Databricks, Flush With Cash, Steers Spark at AI

(ami mataraj/Shutterstock)

Momentum around the Apache Spark cluster computing framework continues to build with the announcement of hefty late-stage funding round that will help push the analytics platform and related artificial intelligence applications deeper into enterprises.

San Francisco-based Databricks, the startup formed by the team that created Spark, announced this week it has secured $140 million in venture funding. Silicon Valley powerhouse Andreessen Horowitz led the Series D round along with New Enterprise Associates and Battery Ventures.

The cash infusion illustrates how Databricks and other Spark proponents are positioning the analytics platform as a bridge from data science to an enterprise-wide AI tool. The company said it would use the funding to advance its Spark-based Unified Analytics Platform.

The company also said Tuesday (Aug. 22) it would seek to extend the reach of its cloud-based analytics platform deeper in the financial services, government, health care and media sectors.

Databricks and its investors are targeting an emerging global AI market estimated to be worth nearly $37 billion by 2025. “While almost every business is exploring how they can use artificial intelligence for competitive advantage, very few are able to do so effectively today,” the company noted in a statement announcing the results of its latest funding round.

Among the goals are making AI and data science more “approachable” to data-driven enterprises, the company added.

The huge funding round underscores Spark’s growing popularity among customers looking for ways to leverage AI tools along with real-time data streaming capabilities, which Databricks CEO and co-founder Ali Ghodsi insists are “taking off.”

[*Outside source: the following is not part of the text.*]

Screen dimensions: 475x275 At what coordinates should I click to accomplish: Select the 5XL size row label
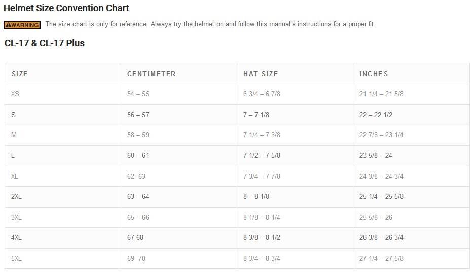pos(16,258)
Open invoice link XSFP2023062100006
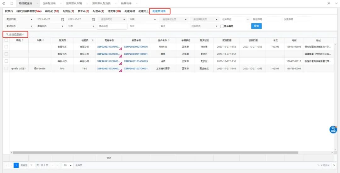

Earlier this year, Databricks rolled out a new version of its cloud platform based on Spark that specifically targets data engineering workloads. The company asserts its data science platform would enable data engineers to combine SQL, structured streaming, ETL and machine learning workloads running on the cluster-computing framework. Among the goals is to accelerate secure deployment of data pipelines in production.

Meanwhile, the startup has been steadily pushing the underlying goal of Spark: “democratizing” big data via high-level APIs along with an engine that combines machine learning and ETL along with interactive and streaming SQL.

To that end, the company unveiled a new open-source library in June called Deep Learning Pipelines designed to ease the integration of deep learning into workloads ranging from machine learning to business analytics.

“We believe Deep Learning Pipelines has the potential to accomplish what Spark did to big data: make the deep learning ‘superpower’ approachable for everybody,” the company asserted in a blog post.